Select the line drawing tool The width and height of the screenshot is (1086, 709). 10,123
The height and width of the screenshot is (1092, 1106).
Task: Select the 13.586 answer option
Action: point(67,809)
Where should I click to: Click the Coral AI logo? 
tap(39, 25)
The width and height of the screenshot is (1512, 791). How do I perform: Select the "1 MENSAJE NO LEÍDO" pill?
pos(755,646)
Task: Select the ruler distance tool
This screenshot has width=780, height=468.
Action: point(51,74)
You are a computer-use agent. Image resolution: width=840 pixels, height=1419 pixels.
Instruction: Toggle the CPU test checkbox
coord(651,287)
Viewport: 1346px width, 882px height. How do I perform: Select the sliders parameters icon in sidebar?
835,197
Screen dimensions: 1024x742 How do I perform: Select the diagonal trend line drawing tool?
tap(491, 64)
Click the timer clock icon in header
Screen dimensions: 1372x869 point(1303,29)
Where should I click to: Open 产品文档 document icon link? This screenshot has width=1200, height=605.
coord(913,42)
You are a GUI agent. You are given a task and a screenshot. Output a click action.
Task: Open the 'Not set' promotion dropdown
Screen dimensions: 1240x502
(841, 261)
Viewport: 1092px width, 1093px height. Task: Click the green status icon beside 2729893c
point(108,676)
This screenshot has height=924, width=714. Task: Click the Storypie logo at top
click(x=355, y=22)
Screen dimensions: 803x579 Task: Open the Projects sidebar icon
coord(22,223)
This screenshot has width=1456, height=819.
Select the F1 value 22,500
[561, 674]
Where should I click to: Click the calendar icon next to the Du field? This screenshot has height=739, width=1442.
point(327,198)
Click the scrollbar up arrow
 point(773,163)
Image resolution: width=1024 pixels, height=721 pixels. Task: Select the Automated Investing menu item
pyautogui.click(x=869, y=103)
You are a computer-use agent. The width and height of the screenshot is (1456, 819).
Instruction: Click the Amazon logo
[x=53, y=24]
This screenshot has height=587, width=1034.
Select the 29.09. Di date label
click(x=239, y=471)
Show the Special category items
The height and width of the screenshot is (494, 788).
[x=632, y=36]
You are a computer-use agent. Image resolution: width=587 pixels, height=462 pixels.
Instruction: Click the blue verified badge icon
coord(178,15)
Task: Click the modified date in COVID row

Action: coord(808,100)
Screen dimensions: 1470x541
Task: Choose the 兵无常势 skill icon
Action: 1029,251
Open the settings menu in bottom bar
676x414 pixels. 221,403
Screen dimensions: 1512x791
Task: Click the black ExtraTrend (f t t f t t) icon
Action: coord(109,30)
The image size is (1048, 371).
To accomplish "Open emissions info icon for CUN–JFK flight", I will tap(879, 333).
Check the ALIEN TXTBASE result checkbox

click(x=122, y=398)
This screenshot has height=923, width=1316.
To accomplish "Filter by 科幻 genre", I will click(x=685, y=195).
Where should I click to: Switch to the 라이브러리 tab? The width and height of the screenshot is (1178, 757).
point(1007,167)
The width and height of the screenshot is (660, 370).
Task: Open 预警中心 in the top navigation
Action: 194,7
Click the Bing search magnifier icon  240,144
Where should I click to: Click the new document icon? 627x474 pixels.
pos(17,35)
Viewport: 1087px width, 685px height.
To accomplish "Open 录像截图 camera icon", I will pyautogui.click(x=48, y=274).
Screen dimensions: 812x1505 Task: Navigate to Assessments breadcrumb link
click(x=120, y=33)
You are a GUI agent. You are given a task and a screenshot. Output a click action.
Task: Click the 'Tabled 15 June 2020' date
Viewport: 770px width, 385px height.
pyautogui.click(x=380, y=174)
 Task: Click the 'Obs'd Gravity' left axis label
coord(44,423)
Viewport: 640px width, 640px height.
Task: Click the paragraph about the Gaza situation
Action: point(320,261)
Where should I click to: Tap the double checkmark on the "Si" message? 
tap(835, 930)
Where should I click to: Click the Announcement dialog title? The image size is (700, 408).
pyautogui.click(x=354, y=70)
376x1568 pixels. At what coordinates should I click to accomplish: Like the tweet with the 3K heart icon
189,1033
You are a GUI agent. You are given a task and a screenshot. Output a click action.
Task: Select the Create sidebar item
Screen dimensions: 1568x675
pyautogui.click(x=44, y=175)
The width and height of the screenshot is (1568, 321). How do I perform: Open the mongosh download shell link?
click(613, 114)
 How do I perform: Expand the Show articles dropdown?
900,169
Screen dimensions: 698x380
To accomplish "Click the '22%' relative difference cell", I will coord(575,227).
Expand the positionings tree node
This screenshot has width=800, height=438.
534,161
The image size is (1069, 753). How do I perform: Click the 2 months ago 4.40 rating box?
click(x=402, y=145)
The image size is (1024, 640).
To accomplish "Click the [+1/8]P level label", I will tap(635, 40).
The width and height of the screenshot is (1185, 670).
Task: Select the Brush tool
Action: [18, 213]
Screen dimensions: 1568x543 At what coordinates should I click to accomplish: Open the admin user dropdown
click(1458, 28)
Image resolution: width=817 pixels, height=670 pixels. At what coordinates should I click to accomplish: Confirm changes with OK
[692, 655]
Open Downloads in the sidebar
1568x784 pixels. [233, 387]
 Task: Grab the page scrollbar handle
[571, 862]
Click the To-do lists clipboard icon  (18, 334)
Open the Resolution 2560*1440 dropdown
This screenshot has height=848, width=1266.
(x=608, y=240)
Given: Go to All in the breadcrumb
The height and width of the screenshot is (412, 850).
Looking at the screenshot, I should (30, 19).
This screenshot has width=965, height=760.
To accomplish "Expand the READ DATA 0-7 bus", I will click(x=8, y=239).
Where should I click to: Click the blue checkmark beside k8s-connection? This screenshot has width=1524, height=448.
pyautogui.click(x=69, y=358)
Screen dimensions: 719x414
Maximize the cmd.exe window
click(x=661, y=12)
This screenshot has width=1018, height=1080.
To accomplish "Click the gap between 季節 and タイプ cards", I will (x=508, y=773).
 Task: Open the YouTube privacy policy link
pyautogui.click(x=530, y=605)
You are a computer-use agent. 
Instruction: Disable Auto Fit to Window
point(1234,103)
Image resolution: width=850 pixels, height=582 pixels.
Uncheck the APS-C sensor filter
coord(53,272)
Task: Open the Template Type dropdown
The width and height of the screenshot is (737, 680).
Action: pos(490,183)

> _EXERCISE INSTRUCTIONS_
Revise the stretch of the listing from the line containing "Expand the positionings tree node" through the line containing "click(1458, 28)", changing "admin" to "root" and keeping everything else the same.

> _EXPECTED ANSWER_
Expand the positionings tree node
This screenshot has width=800, height=438.
534,161
The image size is (1069, 753). How do I perform: Click the 2 months ago 4.40 rating box?
click(x=402, y=145)
The image size is (1024, 640).
To accomplish "Click the [+1/8]P level label", I will tap(635, 40).
The width and height of the screenshot is (1185, 670).
Task: Select the Brush tool
Action: [18, 213]
Screen dimensions: 1568x543 At what coordinates should I click to accomplish: Open the root user dropdown
click(1458, 28)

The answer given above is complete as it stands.